▶ **Stated problem A**: Give as a numbered list the lines of the entries from the line with "Screen dimensions: 1235x624" through the last line of the entries, both included. Skip blank lines and leave out the pictures.

▶ **Document section**:
....................

I did this a while back with my flat field box.  I think I wrote it up for 
the list, but I can't find it.  I did not make it a TN.  Sigh!  Should have.

OK, I just took the light box and made different length exposures.  Then I 
plotted the mean value of the image vs the length of the exposure.  The 
important thing is that you don't have to worry about short exposures.  If 
it is non-linear this is going to occur at the high end.  So you want to 
take exposures of 50%, 60, 70, 80, 90, 100, 110, ...  Then take a second 
set to study the area around the problem.  Sigh!  As I write this I can 
remember making the plots.  Don't fight the low end.  It is linear in 
theory, the ADC that measures it is linear in theory.  This is not the kind 
of trouble that we are going to have.  To measure the low end you will need 
techniques like #3 below.

I did it a second way, I think using stars.  I can't believe that I threw 
all this work away.  But I can't find it.

OK, the right way #1.

Take one of the register outputs on the Mark IV and put an LED on it.  Now 
arrange to turn the LED on and off for a fixed length of time with good 
timing software.  You should be able to do a millisecond reliably if you 
know how to do good timing.  The actual on time is not critical as long as 
it is repeatable.  Now shine he LED on a light box screen.  Now make 
exposures of equal length containing 1 flash, 2 flashes, 3 flashes ...  Up 
to 10,000 or so and now plot the mean pixel value.

The right way #2.

Build a avalanche transistor pulser and power it from a precision regulated 
supply.  Use a length of cable for the energy storage.  Now you just have 
to trigger it from the computer.  No timing is necessary.  Each pulse will 
be constant in energy.

The right way #3

This is like #2 but you have a photo transistor looking at the LED.  You 
double correlated sample the light put out by the LED and measure it with 
an ADC.  This signal is used to adjust the precision high voltage supply 
that drives the avalanche transistor.

Believe it or not I have done this sort of thing to measure PM tubes.  I 
once measured a million to one linearity range.  This is easy for a PM 
tube.  This was my trade, folks.

I think you don't have to study the linearity.  It is linear until it 
saturates.  It goes from linear to saturated pretty quickly so different 
length  exposures with a light box will tell the tale.

The short story is that everything in the system is designed to be much 
more linear than you can probably measure.  You just have to measure around 
the saturation point, which should be 32,000 or so counts above the bias 
level.  Measuring any better is beyond your ability to do it if you have to 
ask how.   ;^)  Even if you think you know how, you will learn a lot 
trying.  I assure you, I would learn a lot trying.

....................

▶ **Material provided**:

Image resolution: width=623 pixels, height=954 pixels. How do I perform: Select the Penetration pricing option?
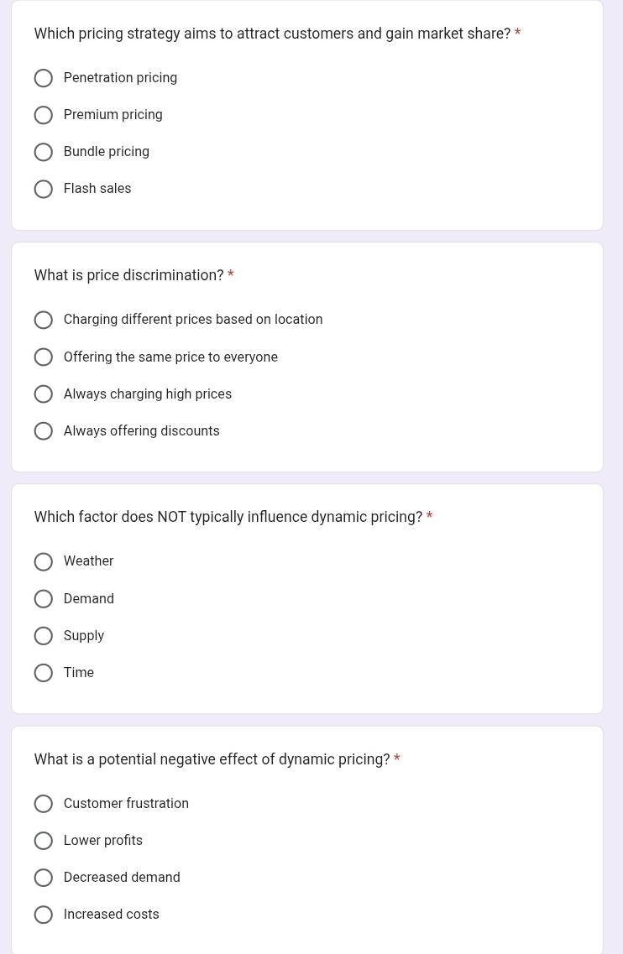(x=43, y=78)
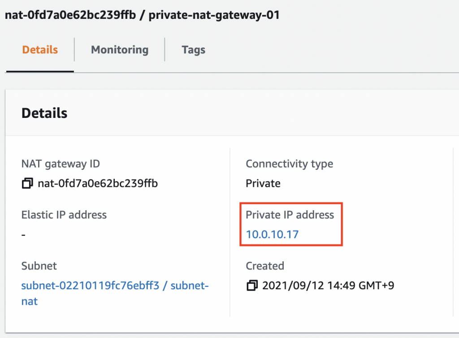The width and height of the screenshot is (459, 338).
Task: Open the private IP 10.0.10.17 link
Action: point(272,234)
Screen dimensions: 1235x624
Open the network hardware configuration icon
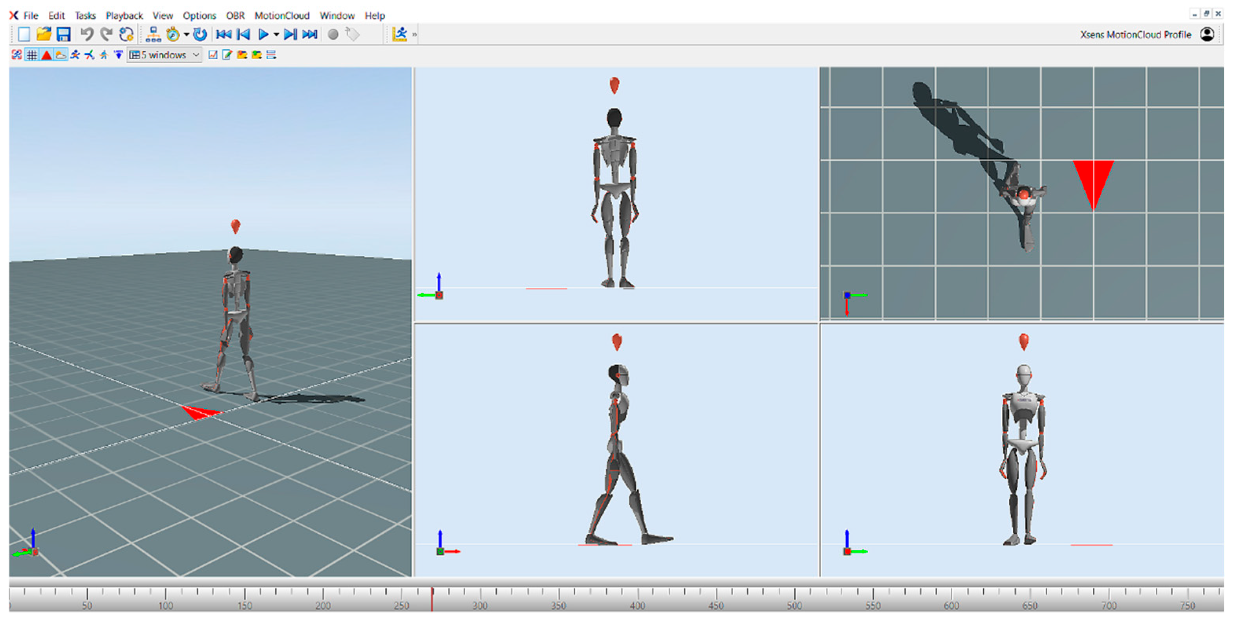tap(153, 34)

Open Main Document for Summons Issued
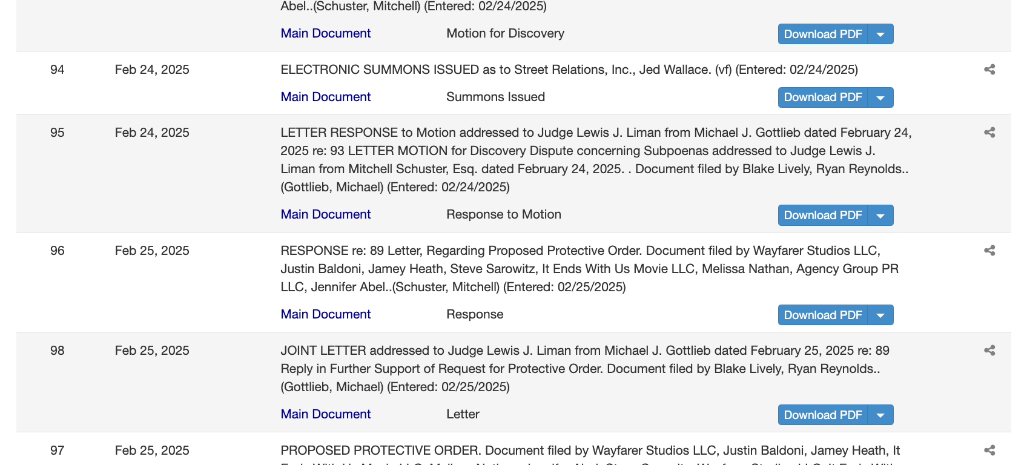(325, 97)
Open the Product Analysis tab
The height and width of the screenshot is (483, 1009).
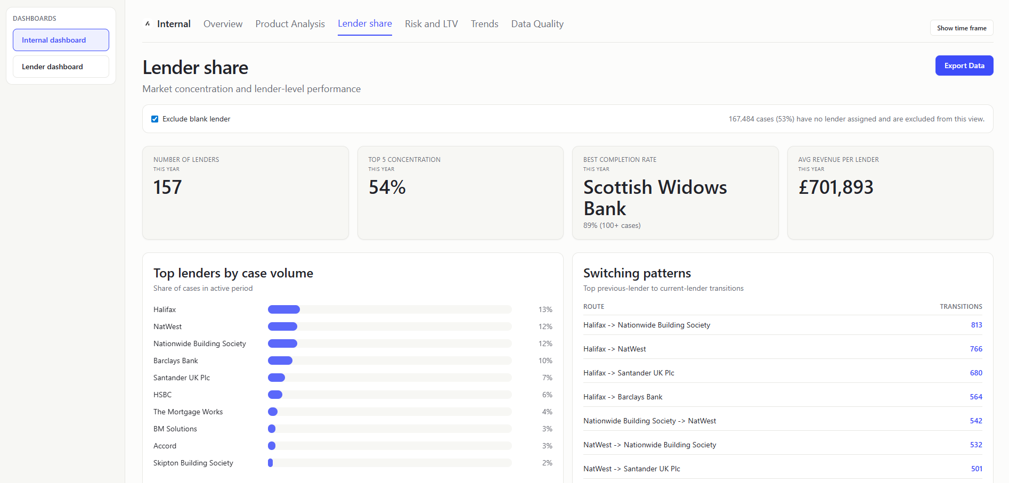290,23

....................

▶ **Stated problem B**: List each exposure level, as a percentage, that the post on measuring linearity suggests for the first set of exposures.

▶ **Task response A**:
1. Screen dimensions: 1235x624
2. Open the network hardware configuration icon
3. tap(153, 34)
4. Open Main Document for Summons Issued
5. (325, 97)
6. Open the Product Analysis tab
7. The height and width of the screenshot is (483, 1009).
8. 290,23

▶ **Task response B**: 50%, 60%, 70%, 80%, 90%, 100%, 110%